— Start of Source records —

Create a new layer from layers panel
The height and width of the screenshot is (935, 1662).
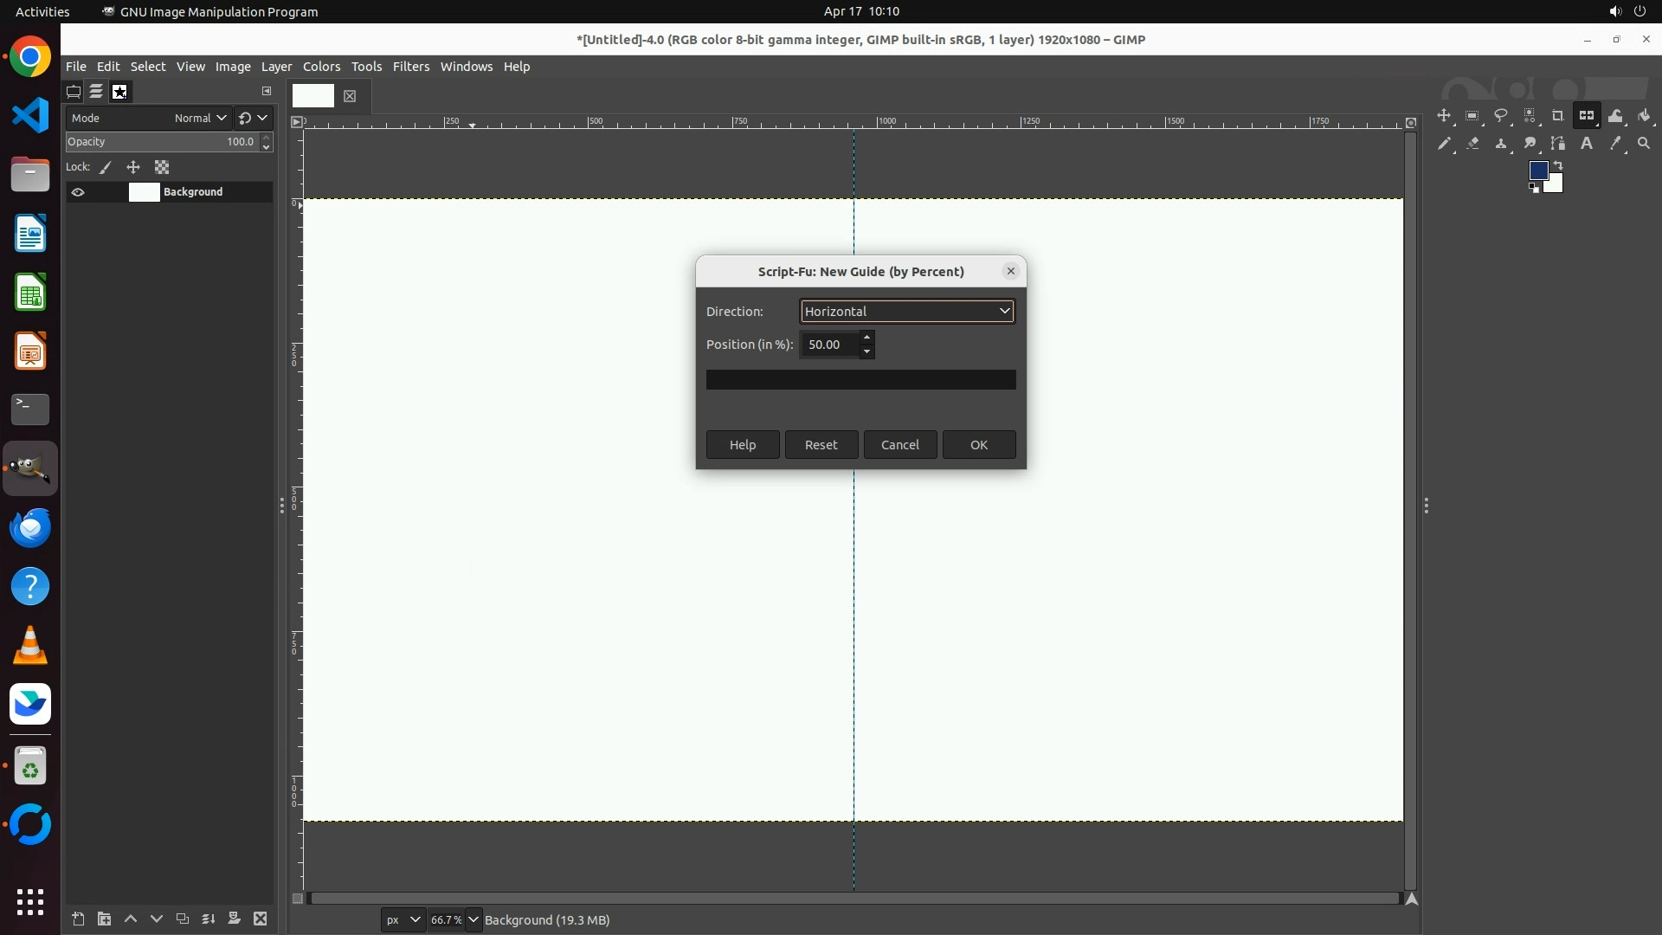[x=78, y=919]
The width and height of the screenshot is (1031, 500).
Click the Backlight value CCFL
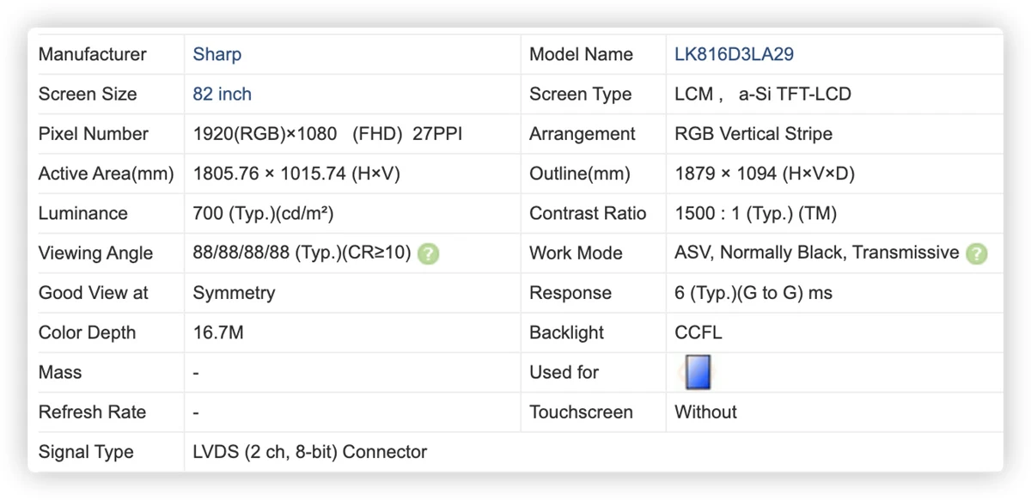(x=698, y=332)
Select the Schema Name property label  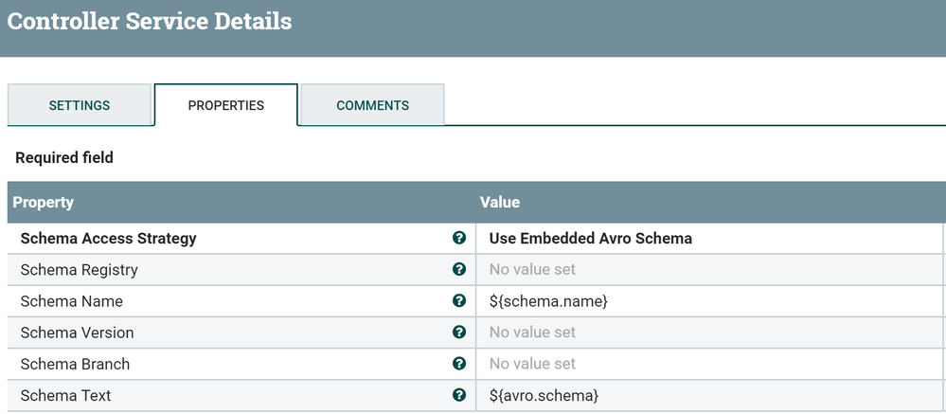[71, 301]
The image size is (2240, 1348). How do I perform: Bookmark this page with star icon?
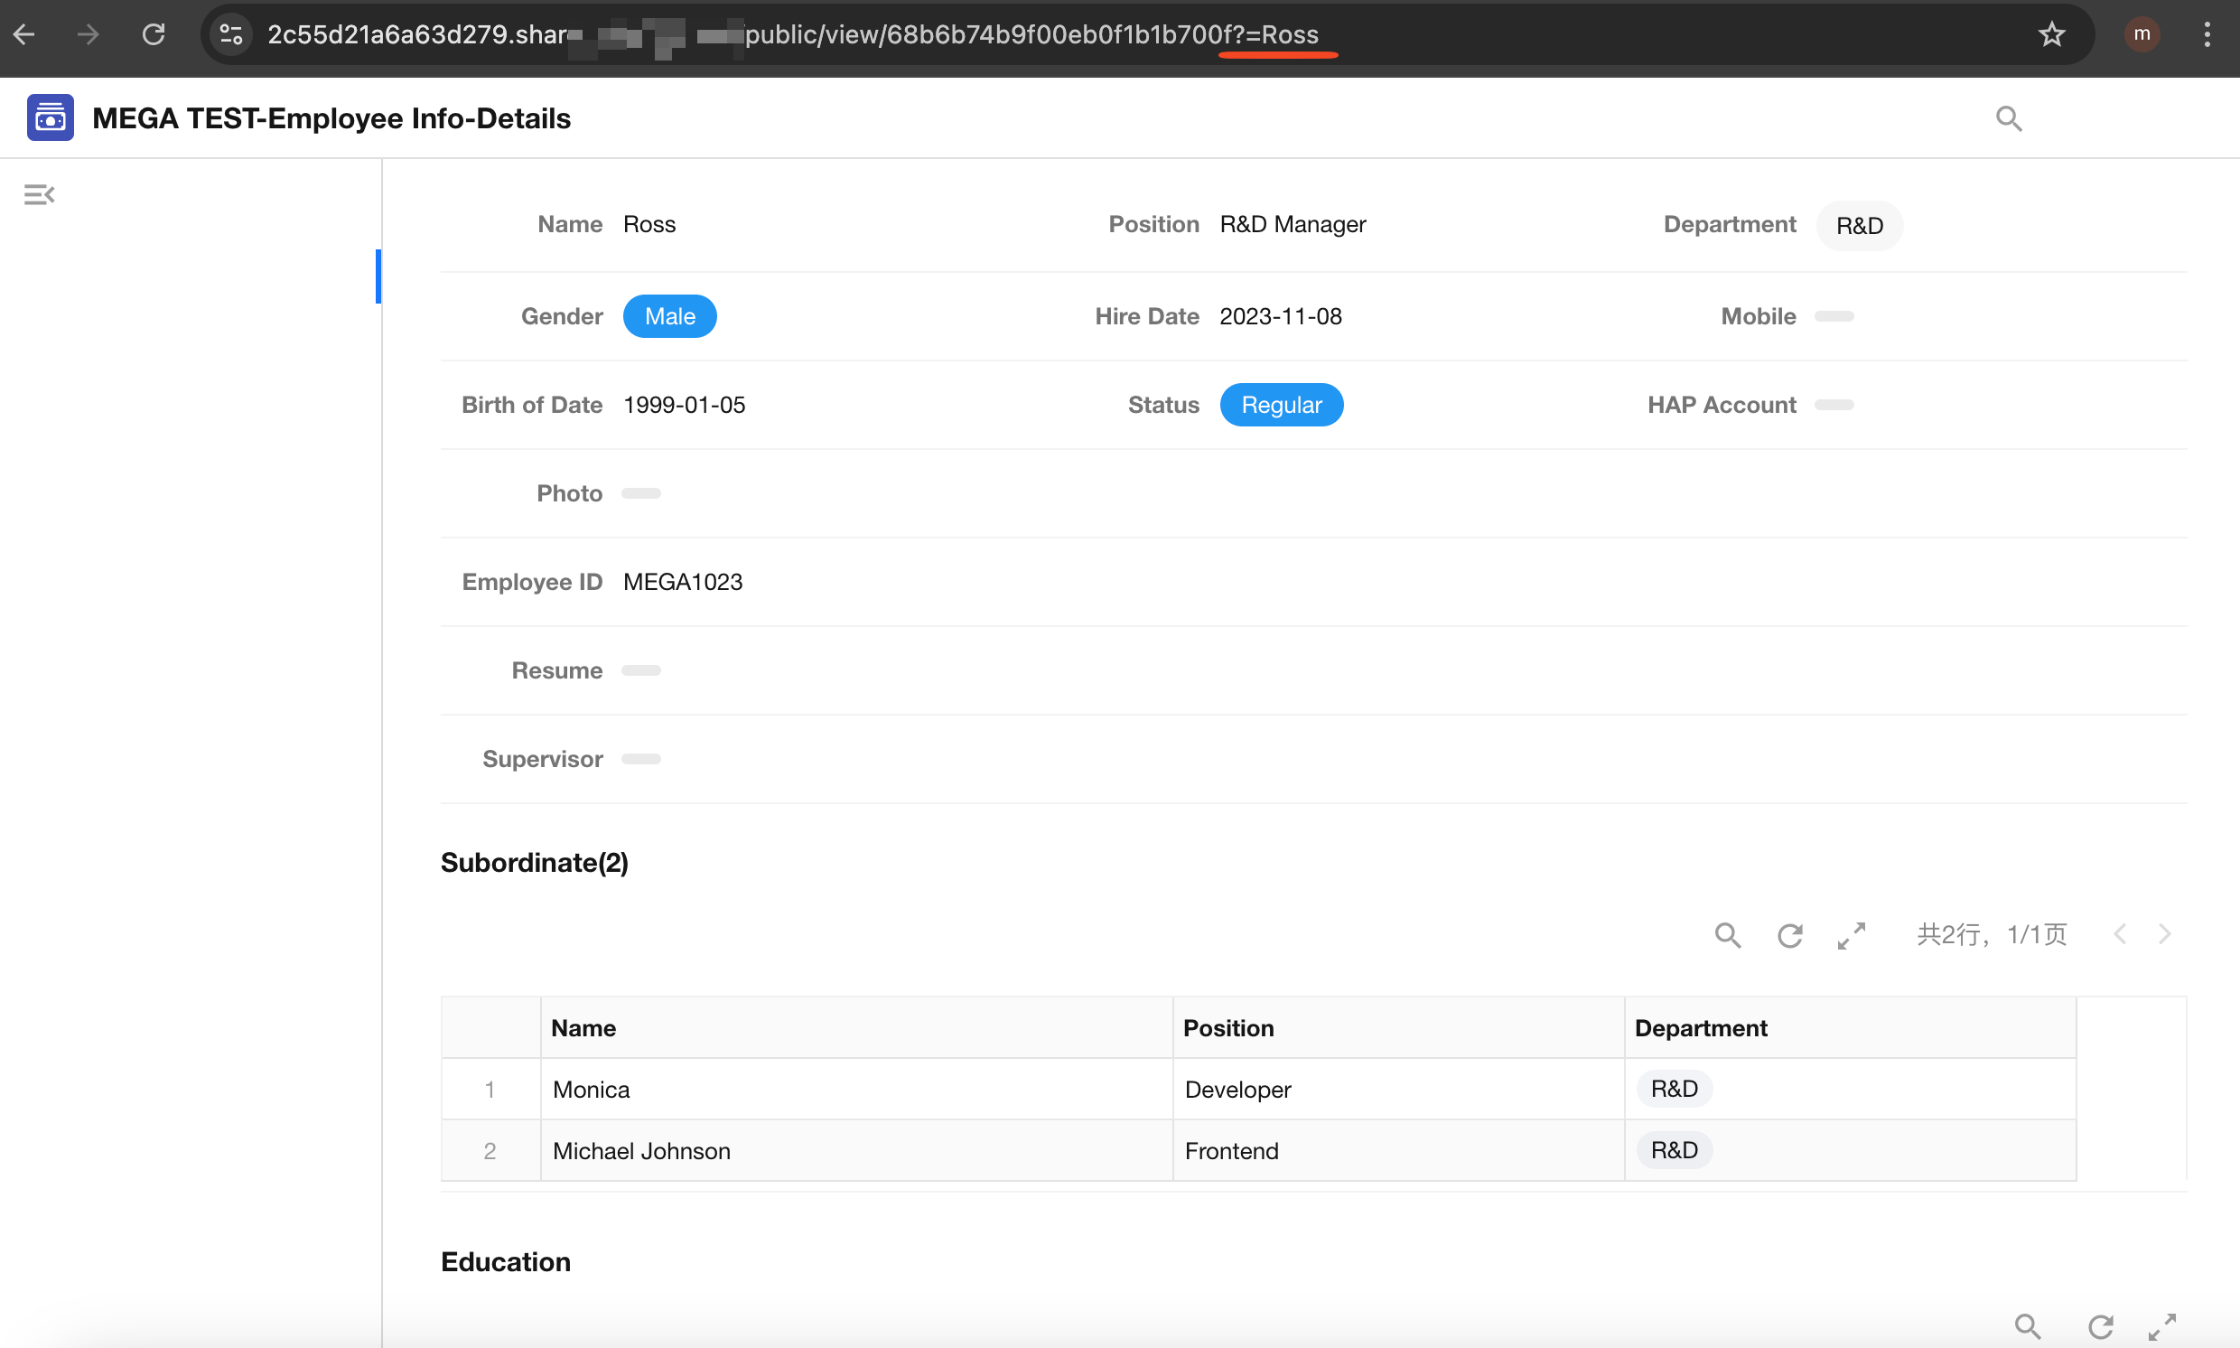[2051, 35]
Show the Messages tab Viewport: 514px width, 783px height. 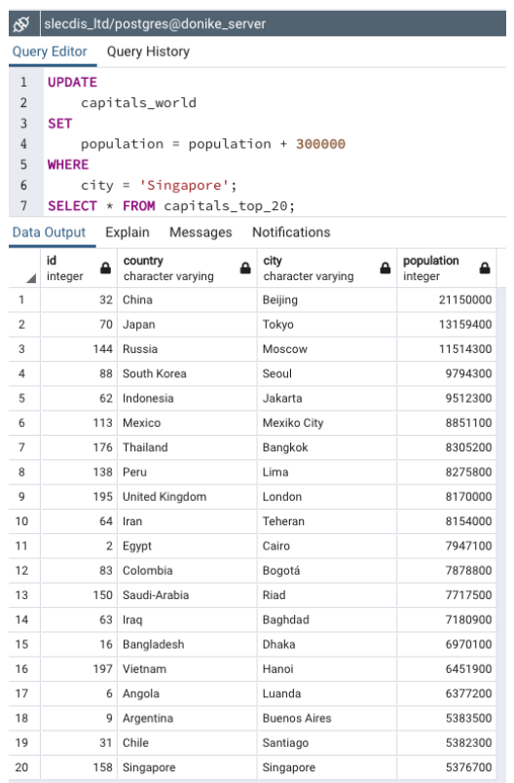pos(201,232)
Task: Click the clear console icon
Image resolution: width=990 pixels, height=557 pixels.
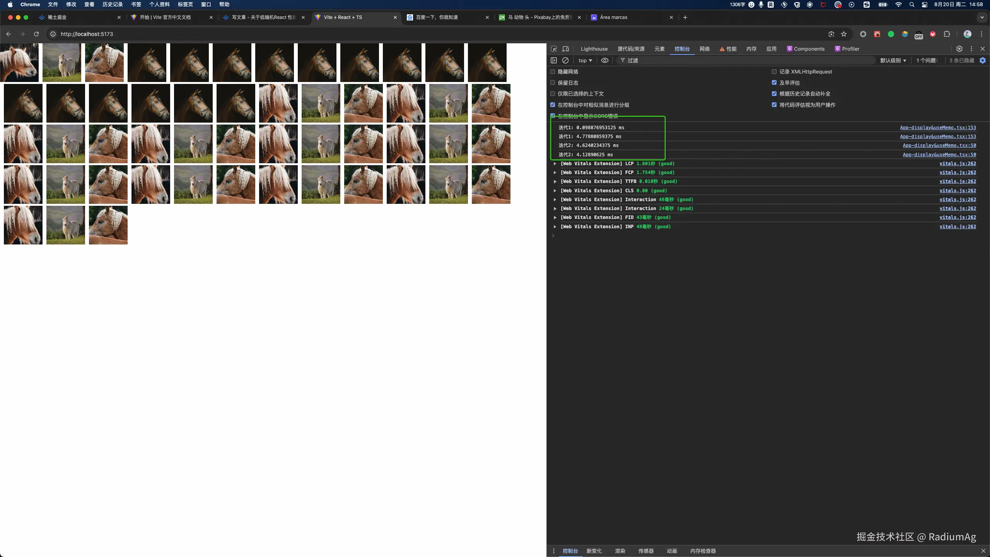Action: coord(565,60)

— End of Source records —

Aim of the task: Extract each line of the rows above that contains the word "Click". Case counts, so match capital and lowercase letters exactly.

Full output:
Click the Backlight value CCFL
Task: Click the clear console icon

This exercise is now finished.